Robotically Assisted Ablation Produces More Rapid and Greater Signal Attenuation Than Manual Ablation

Robotic remote catheter ablation potentially provides improved catheter‐tip stability, which should improve the efficiency of radiofrequency energy delivery. Percentage reduction in electrogram peak‐to‐peak voltage has been used as a measure of effectiveness of ablation. We tested the hypothesis that improved catheter‐tip stability of robotic ablation can diminish signals to a greater degree than manual ablation.Methods:In vivo NavX™ maps of 7 pig atria were constructed. Separate lines of ablation were performed robotically and manually, recording pre‐ and postablation peak‐to‐peak voltages at 10, 20, 30, and 60 seconds and calculating signal amplitude reduction. Catheter ablation settings were constant (25W, 50°, 17 mL/min, 20–30 g catheter tip pressure). The pigs were sacrificed and ablation lesions correlated with NavX maps.Results:Robotic ablation reduced signal amplitude to a greater degree than manual ablation (49 ± 2.6% vs 29 ± 4.5% signal reduction after 1 minute [P = 0.0002]). The mean energy delivered (223 ± 184 J vs 231 ± 190 J, P = 0.42), power (19 ± 3.5 W vs 19 ± 4 W, P = 0.84), and duration of ablation (15 ± 9 seconds vs 15 ± 9 seconds, P = 0.89) was the same for manual and robotic.
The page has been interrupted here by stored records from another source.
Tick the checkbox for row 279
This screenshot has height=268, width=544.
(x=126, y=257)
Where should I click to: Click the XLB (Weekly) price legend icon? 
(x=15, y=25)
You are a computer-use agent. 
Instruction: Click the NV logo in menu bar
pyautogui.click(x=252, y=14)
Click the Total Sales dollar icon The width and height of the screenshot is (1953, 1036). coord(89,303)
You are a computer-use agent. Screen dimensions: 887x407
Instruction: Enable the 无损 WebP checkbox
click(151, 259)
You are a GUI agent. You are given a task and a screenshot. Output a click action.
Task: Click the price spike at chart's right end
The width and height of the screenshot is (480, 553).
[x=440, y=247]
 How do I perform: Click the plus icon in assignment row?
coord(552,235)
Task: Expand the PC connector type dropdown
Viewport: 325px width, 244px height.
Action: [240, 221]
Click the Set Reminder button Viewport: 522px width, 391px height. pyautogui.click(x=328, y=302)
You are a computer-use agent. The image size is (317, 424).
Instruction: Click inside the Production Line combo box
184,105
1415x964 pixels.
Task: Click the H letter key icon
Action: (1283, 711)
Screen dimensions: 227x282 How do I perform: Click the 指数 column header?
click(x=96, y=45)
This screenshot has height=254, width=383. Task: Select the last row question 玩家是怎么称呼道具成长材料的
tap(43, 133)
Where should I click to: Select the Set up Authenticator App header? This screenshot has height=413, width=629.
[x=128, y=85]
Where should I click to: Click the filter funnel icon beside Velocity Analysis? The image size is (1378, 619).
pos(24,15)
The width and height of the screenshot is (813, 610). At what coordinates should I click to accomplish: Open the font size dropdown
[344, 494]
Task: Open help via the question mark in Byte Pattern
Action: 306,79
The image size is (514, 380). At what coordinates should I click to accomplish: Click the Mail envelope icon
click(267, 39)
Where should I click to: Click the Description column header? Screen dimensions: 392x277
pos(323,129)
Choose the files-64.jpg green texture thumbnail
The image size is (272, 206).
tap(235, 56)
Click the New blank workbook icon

The mean peak catheter‐tip temperature was higher for robotic (45 ± 5°C vs 42 ± 3°C [P < 0.0001]). The incidence of >50% signal reduction was greater for robotic (37%) than manual (21%) ablation (P = 0.0001).Conclusion:Robotically assisted ablation appears to be more effective than manual ablation at signal amplitude reduction, therefore may be expected to produce improved clinical outcomes.